**** DATASET RECORDS

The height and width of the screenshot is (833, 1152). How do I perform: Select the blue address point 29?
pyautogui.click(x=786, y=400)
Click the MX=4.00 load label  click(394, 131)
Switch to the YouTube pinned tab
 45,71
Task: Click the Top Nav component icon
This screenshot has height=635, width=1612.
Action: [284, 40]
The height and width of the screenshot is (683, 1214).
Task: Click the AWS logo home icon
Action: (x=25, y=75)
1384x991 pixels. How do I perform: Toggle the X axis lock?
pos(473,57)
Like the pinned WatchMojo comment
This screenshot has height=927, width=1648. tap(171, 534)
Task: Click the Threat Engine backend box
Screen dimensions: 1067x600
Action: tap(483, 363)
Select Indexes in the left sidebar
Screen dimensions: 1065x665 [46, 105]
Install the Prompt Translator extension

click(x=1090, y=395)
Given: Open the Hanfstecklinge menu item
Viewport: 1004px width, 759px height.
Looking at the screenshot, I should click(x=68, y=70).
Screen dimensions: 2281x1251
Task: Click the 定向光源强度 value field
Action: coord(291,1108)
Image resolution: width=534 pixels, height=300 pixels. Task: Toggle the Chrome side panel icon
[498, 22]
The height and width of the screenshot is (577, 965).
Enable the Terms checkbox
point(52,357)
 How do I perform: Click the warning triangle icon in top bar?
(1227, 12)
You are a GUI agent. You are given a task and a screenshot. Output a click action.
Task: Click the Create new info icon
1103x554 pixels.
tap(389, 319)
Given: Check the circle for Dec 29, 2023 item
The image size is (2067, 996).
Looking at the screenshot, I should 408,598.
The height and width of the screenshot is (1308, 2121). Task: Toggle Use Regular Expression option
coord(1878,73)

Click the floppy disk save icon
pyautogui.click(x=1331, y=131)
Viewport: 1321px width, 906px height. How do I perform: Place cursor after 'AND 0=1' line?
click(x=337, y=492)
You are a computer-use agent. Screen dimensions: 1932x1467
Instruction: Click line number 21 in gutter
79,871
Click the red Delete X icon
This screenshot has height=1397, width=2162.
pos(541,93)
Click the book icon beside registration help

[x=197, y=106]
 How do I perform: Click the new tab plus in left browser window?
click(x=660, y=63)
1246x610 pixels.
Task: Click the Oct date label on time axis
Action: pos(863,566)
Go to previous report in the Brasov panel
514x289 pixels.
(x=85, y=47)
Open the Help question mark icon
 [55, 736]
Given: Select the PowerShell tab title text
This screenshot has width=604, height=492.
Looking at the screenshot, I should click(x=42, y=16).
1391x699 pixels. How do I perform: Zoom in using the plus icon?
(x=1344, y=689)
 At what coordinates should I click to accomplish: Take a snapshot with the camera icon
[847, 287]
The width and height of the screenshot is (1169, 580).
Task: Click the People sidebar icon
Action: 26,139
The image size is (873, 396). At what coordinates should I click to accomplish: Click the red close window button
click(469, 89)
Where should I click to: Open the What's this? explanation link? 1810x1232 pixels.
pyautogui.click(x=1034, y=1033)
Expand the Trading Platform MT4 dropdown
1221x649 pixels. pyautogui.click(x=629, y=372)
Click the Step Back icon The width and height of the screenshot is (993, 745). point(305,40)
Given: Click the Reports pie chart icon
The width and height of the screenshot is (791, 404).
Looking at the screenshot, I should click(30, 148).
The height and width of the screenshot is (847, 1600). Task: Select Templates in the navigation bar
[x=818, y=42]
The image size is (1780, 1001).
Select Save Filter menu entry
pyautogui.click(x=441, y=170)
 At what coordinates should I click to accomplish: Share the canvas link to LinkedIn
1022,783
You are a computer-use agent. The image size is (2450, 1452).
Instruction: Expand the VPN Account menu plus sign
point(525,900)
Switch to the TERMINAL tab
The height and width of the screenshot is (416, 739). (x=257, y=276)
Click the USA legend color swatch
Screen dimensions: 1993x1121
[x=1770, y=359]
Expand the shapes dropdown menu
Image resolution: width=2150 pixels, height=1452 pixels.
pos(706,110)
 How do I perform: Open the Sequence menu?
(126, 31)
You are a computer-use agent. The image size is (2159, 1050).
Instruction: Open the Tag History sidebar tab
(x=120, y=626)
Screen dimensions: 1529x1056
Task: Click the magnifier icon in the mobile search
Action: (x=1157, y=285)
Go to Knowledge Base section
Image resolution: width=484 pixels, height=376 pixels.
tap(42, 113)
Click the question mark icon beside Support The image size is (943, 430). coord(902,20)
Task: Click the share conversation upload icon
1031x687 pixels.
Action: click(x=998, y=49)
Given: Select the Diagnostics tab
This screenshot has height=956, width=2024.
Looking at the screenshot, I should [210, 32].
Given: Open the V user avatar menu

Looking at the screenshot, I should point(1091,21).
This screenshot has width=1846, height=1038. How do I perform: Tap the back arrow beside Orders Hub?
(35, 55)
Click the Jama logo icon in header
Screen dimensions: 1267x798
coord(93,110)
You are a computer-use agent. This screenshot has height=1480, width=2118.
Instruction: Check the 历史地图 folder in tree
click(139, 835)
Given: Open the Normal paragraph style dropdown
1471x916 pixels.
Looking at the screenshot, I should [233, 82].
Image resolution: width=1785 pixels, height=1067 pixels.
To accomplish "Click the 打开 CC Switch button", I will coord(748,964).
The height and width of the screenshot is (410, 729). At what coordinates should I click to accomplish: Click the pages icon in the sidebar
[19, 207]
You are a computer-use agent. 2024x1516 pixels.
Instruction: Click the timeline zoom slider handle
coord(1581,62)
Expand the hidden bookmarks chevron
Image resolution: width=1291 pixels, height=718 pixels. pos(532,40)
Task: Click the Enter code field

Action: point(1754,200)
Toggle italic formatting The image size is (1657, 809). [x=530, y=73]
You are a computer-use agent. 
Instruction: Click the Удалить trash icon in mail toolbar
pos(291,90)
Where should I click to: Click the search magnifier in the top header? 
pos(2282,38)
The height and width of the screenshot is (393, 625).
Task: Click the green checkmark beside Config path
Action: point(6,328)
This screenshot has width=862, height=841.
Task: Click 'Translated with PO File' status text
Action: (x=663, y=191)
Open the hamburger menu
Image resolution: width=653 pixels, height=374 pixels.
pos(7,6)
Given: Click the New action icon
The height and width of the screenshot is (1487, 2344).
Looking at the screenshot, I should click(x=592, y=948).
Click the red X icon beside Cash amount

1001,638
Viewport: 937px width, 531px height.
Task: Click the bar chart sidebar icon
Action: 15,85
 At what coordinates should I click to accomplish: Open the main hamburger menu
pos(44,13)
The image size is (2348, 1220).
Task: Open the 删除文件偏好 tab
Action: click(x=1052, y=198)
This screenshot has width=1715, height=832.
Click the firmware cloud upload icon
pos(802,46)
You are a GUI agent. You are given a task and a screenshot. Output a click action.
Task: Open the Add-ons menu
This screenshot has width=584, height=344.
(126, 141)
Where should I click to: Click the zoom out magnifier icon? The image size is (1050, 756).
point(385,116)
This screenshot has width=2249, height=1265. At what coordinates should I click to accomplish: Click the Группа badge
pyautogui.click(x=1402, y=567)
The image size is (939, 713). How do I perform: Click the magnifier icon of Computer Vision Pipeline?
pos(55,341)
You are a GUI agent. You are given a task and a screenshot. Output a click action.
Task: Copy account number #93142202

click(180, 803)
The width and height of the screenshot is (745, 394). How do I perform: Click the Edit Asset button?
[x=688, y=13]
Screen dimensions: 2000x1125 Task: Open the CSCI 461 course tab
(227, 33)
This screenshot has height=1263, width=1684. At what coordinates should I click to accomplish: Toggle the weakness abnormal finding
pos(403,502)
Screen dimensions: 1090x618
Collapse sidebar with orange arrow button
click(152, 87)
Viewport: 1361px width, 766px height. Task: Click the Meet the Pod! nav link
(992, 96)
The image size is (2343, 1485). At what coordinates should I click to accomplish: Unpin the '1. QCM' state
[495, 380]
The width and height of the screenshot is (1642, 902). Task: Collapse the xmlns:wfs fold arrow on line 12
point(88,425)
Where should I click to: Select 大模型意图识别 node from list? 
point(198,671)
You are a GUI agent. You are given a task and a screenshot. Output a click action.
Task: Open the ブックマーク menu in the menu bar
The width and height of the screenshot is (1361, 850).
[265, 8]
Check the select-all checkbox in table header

********

= PROBLEM TO SOLVE =
Copy every line of the material in which the word "item" occurs.

= WORKED SOLUTION =
Given: Open the Hanfstecklinge menu item
Given: Check the circle for Dec 29, 2023 item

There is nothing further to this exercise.